Brookfield Property Partners is selling an office property in Downtown Brooklyn for $130 million — one of the borough’s first big office sales since the start of the pandemic.
A partnership between 60 Guilders and the hedge fund Davidson Kempner is in contract to buy an office condominium at the 12 Metrotech building in Brookfield’s office complex, sources told The Real Deal.
The contract price for the 186,000-square-foot office condo values the property at nearly $700 per square foot — giving investors an indication of the current value of Brooklyn commercial real estate as the city recovers from the pandemic.
Representatives for Brookfield and Davidson Kempner Capital Management declined to comment, and 60 Guilders did not immediately respond to a request for comment. The property was marketed by a Cushman & Wakefield team led by Adam Spies and Adam Doneger, who declined to comment.
Brookfield acquired the office condo at the top of 12 Metrotech via its $6.8 billion purchase in 2018 of Forest City Realty Trust, which developed the 5.5 million-square-foot Metrotech Center in the 1980s.
The condo spans seven floors at the top of the 30-story tower and is leased to the city’s Administration for Children’s Services, which in 2019 leased 140,000 square feet for 20 years. The lower 25 floors of the building are owned by the city and house Kings County Family Court.
Kevin Chisholm and Bastien Broda’s 60 Guilders owns office properties in Manhattan and Long Island City, but this appears to be its first office purchase in Brooklyn. In 2017, the investors bought a Sunset Park industrial property for $47 million.
Davidson Kempner last year bought a $100 million piece of debt on Savanna’s One Court Square office tower in Long Island City from SL Green Realty for about 95 cents on the dollar in a deal negotiated by the same Cushman team.

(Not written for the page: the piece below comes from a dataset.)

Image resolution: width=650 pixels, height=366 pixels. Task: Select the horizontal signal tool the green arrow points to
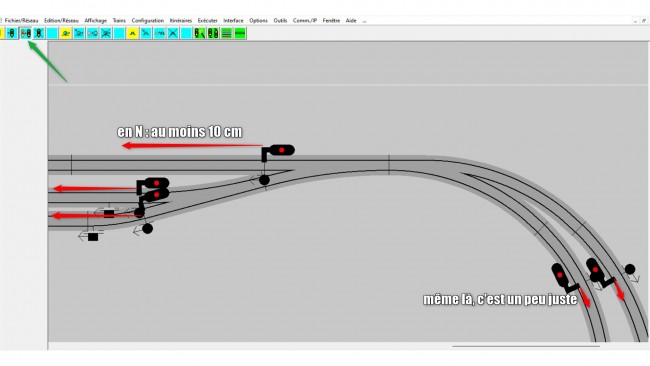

The deal for 12 Metrotech comes as Brooklyn’s office market struggles to rebound. Leasing activity during the first quarter was 43 percent below the borough’s five-year average, according to CBRE. The borough added 177,000 more square feet of space than tenants absorbed during the quarter, pushing the availability rate up near 23 percent.
Amid those disappointing numbers, Downtown Brooklyn did better than the borough’s other commercial neighborhoods. The largest new lease of the quarter was at Brookfield’s 15 Metrotech: a 51,000-square-foot deal for JLL’s flexible-office platform Orchard Workspace.